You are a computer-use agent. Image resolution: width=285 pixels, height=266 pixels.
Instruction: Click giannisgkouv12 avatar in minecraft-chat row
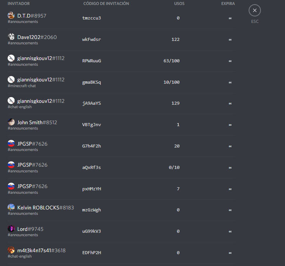tap(11, 79)
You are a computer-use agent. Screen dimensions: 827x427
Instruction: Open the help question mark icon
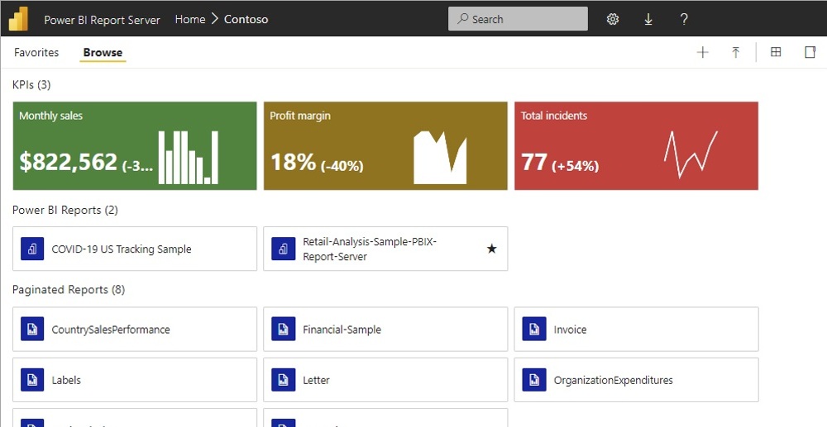point(684,19)
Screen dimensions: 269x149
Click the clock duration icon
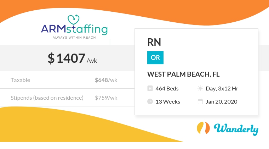point(150,101)
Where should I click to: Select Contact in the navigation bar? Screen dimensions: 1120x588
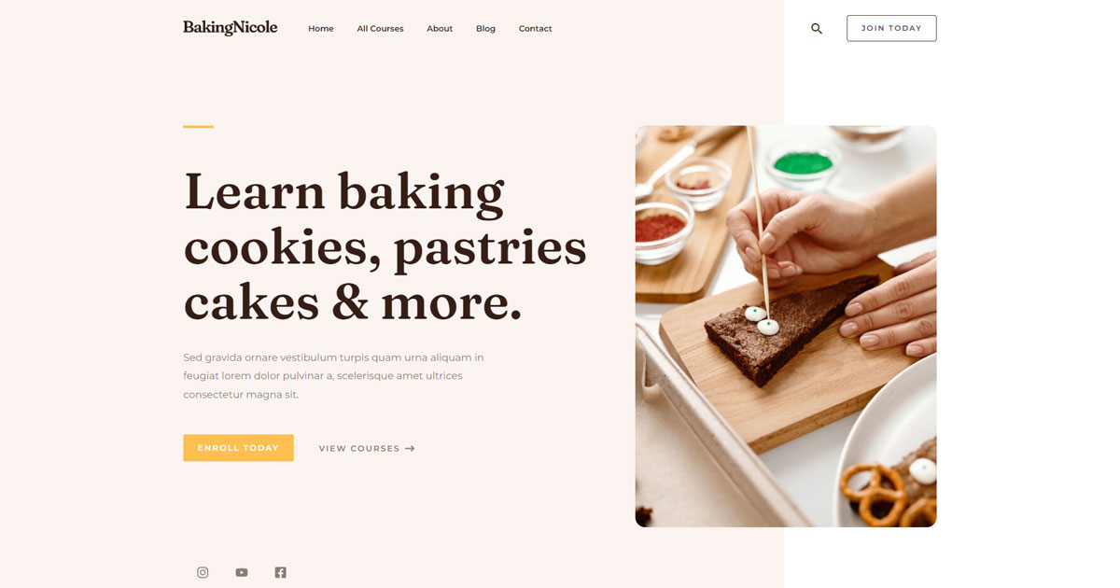[536, 29]
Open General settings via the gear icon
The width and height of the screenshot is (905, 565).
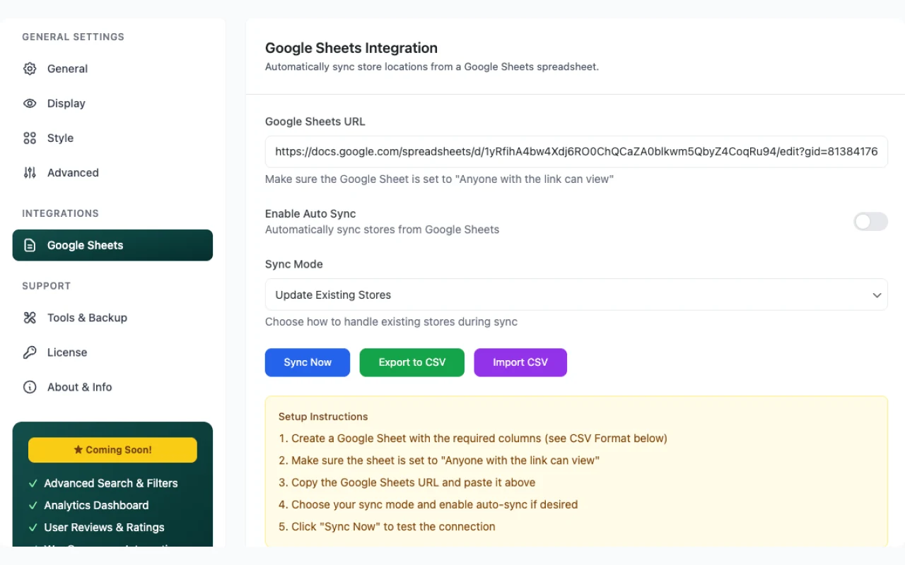(x=30, y=69)
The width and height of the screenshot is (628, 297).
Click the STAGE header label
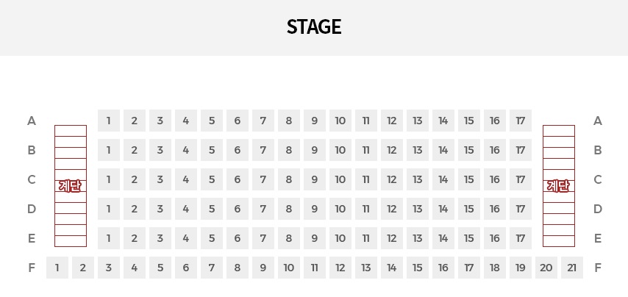pyautogui.click(x=314, y=26)
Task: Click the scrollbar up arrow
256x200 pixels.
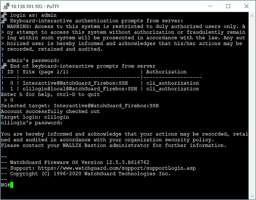Action: 252,15
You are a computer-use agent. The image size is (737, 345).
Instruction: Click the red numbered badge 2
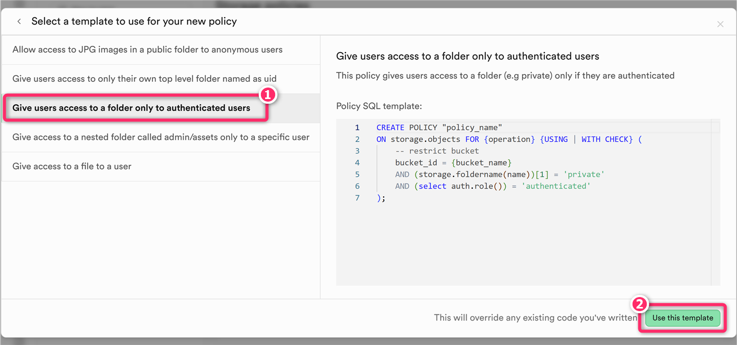pyautogui.click(x=640, y=304)
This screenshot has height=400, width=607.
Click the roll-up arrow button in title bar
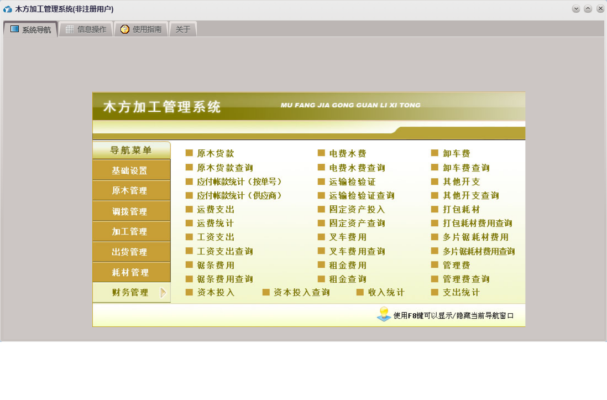tap(588, 9)
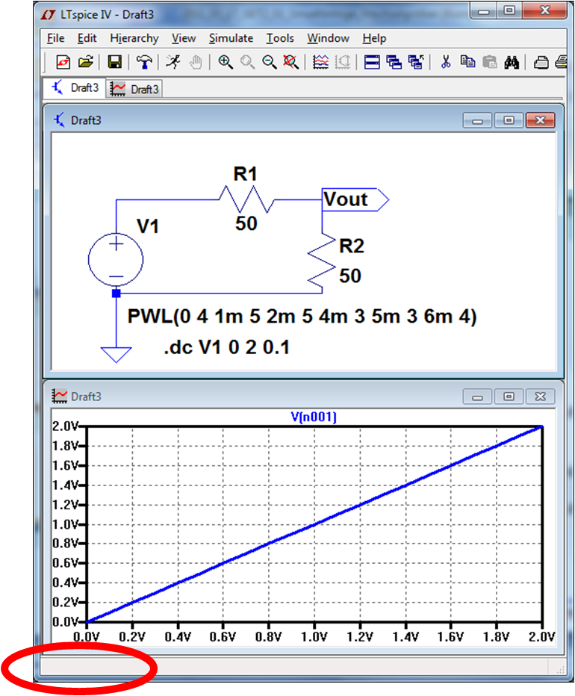Click the Zoom to Fit icon
The image size is (575, 696).
click(290, 62)
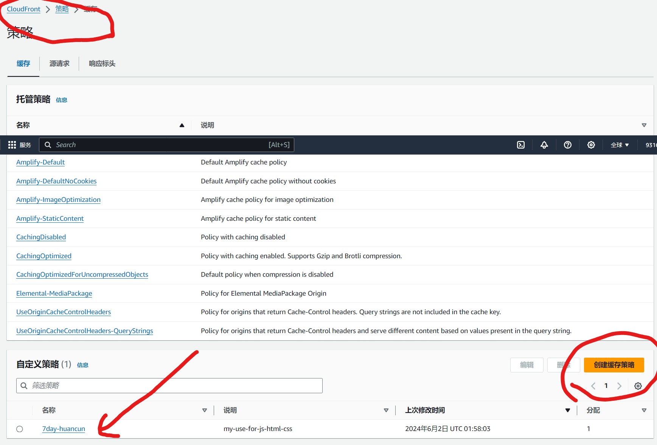Open console settings gear in navbar

click(x=591, y=145)
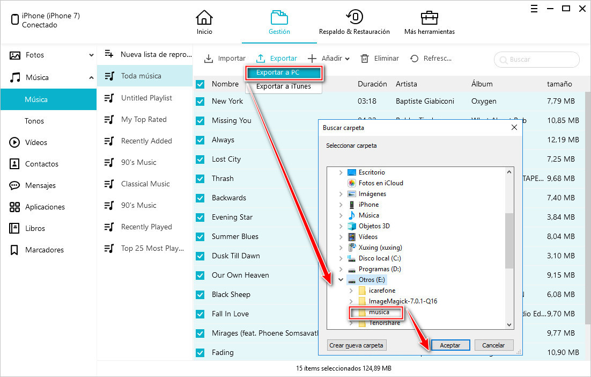The width and height of the screenshot is (591, 377).
Task: Click Crear nueva carpeta button
Action: tap(357, 345)
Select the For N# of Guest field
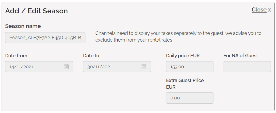 (x=247, y=67)
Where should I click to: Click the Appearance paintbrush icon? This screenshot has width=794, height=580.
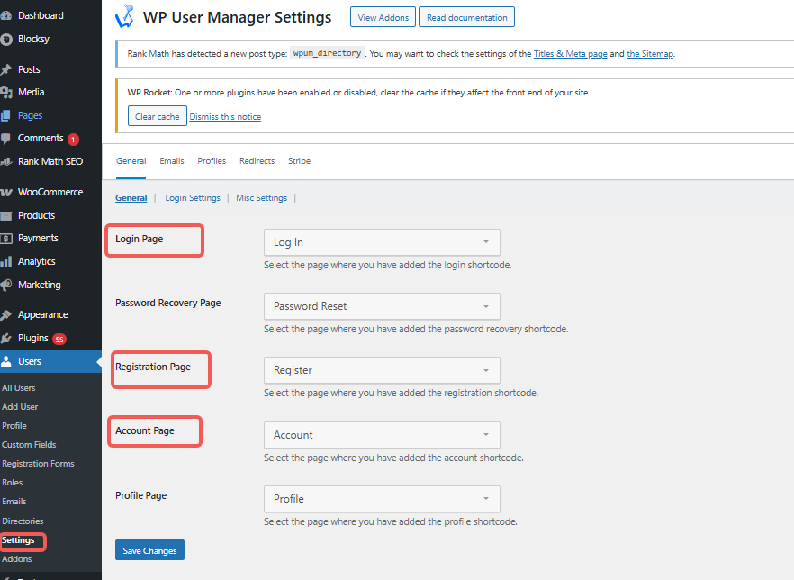[6, 315]
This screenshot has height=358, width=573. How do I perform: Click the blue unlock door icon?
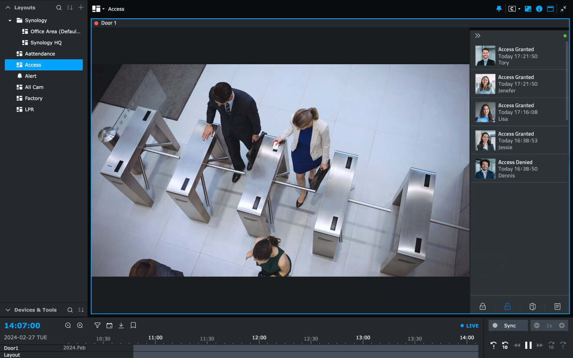point(507,306)
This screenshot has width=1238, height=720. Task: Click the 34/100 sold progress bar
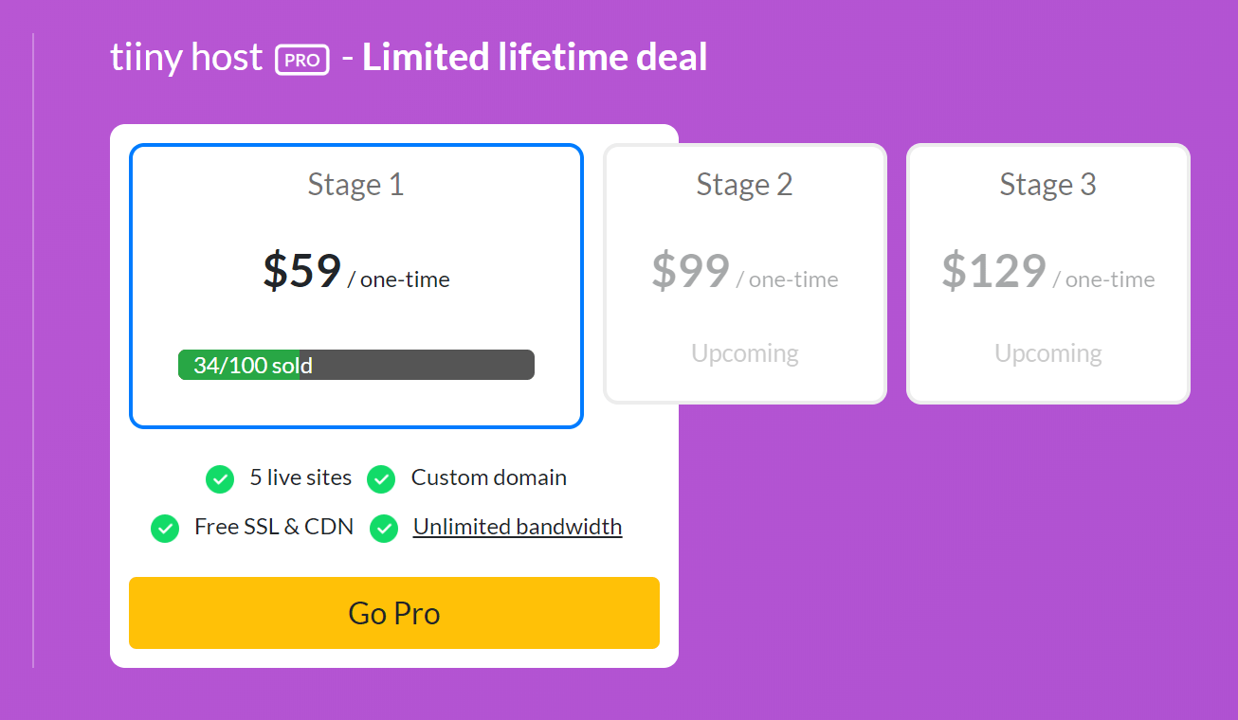click(x=355, y=365)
■ ■ ■
Leave out the pictures and copy exactly the lines from the one with "The width and height of the screenshot is (905, 565)." through the last line of the records above.

• Task solution
The width and height of the screenshot is (905, 565).
(x=30, y=69)
The width and height of the screenshot is (628, 297).
Click the STAGE header label
pyautogui.click(x=314, y=26)
Task: Click the scrollbar up arrow
256x200 pixels.
Action: 252,15
You are a computer-use agent. The image size is (737, 345).
Instruction: Click the red numbered badge 2
pyautogui.click(x=640, y=304)
This screenshot has height=400, width=607.
Click the roll-up arrow button in title bar
tap(588, 9)
Click the Zoom to Fit icon
The image size is (575, 696).
click(290, 62)
Open console settings gear in navbar

click(x=591, y=145)
The width and height of the screenshot is (591, 377).
Task: Click Crear nueva carpeta button
Action: tap(357, 345)
Select the For N# of Guest field
 (x=247, y=67)
Where should I click to: Click the Appearance paintbrush icon? This screenshot has width=794, height=580.
[6, 315]
This screenshot has height=358, width=573. How do I perform: Click the blue unlock door icon?
point(507,306)
This screenshot has width=1238, height=720. Task: Click the 34/100 sold progress bar
click(x=355, y=365)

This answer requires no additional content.